John begins to date Cynthia, and eventually they become engaged. He tries to persuade her to give up her involvement in the suffrage movement, but she insists she cannot abandon such a worthy cause. They break their engagement and she is fired from her job, but none of the people hired by Mr. Saxon to replace her please Mr. Pritchard. He and John go, in desperation, to a local school to find yet another candidate for the position. There, John discovers that its general manager is Cynthia, and the two are reunited in business as well as in love.

==Production==
In 1941, husband-and-wife screenwriting team Ernest Maas and Frederica Sagor collaborated on Miss Pilgrim's Progress, a story about a young woman who enters the business world by demonstrating the newly invented typewriter in the window of a Wall Street establishment. When she tries to fend off the unwanted advances of one of the firm's clerks, her employer comes to her rescue but is killed when he falls down the stairs in the ensuing altercation. Abigail Pilgrim becomes the focus of a murder trial that attracts widespread coverage by the media and the attention of Susan B. Anthony when the concept of women working in offices comes under fire.

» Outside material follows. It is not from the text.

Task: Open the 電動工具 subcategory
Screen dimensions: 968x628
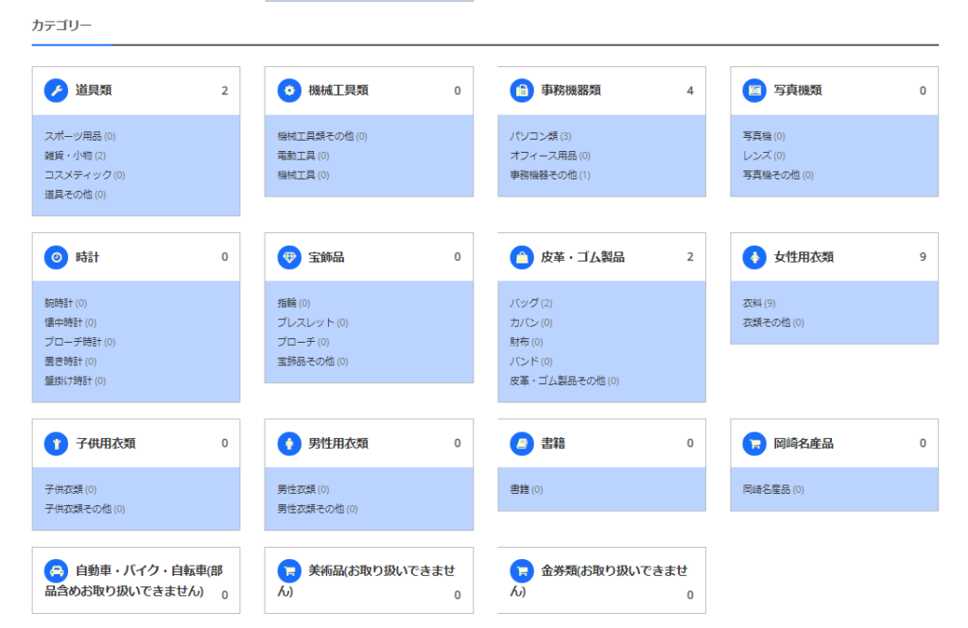Action: [296, 156]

Acting as their agent, Paul Kohner brought the story to several studios. RKO and MGM expressed some interest, but both eventually passed. 20th Century Fox finally purchased the screen rights, and initially planned on starring Jeanne Crain, but the project stalled. Finally, studio head Darryl F. Zanuck, searching for material for Betty Grable, decided to tailor it to her talents, cutting Crain loose. After it underwent several rewrites, Zanuck assigned the task of whipping the screenplay into shooting shape to George Seaton, who would also direct. Working with Kay Swift, Ira Gershwin sorted through songs he and his brother George had written but never used and selected eleven for the film's musical numbers. Frederica Sagor was unhappy with the tunes and later observed, "Not even if they had scraped the very bottom of the barrel could they have come up with something so unmelodious." Displeased with the treatment her and her husband's original story was given, she called the result "another stupid boy-meets-girl Zanuck travesty."

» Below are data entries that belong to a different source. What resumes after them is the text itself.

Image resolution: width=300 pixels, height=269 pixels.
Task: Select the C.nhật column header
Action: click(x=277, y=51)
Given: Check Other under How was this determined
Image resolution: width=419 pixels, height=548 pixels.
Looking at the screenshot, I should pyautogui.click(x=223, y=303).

Despite Betty Grable's popularity as a top moneymaking film star at this time, The Shocking Miss Pilgrim was a box office disappointment.

==Song list==
- Sweet Packard
  - Music by George Gershwin
  - Lyrics by Ira Gershwin
  - Performed by ensemble
- Changing My Tune
  - Music by George Gershwin
  - Lyrics by Ira Gershwin
  - Performed by Betty Grable
- Stand Up and Fight
  - Music by George Gershwin
  - Lyrics by Ira Gershwin
  - Performed by Anne Revere, Betty Grable, Dick Haymes and ensemble
- Aren't You Kinda Glad We Did?
  - Music by George Gershwin
  - Lyrics by Ira Gershwin
  - Performed by Dick Haymes and Betty Grable
- The Back Bay Polka
  - Music by George Gershwin
  - Lyrics by Ira Gershwin
  - Performed by Allyn Joslyn, Charles Kemper, Elizabeth Patterson, Lillian Bronson
Arthur Shields and Betty Grable

- One, Two, Three
  - Music by George Gershwin
  - Lyrics by Ira Gershwin
  - Performed by Dick Haymes and ensemble
  - Danced by Betty Grable and Dick Haymes
- Waltzing is Better Sitting Down
  - Music by George Gershwin
  - Lyrics by Ira Gershwin
  - Performed by Dick Haymes and Betty Grable
- Demon Rum
  - Music by George Gershwin
  - Lyrics by Ira Gershwin
  - Performed by ensemble
- For You, for Me, for Evermore
  - Music by George Gershwin
  - Lyrics by Ira Gershwin
  - Performed by Dick Haymes and Betty Grable

==Critical reception==
Bosley Crowther of The New York Times felt in a few of the songs "a certain exuberance is momentarily achieved," but he thought "the bulk of the music is as sticky as toothpaste being squeezed out of a tube." He added, "Miss Grable and Mr. Haymes are neither given nor deserve a script if the caliber of their performances is a valid criterion, and several other minor actors behave ridiculously in silly roles. There is no more voltage in The Shocking Miss Pilgrim than in a badly used dry cell."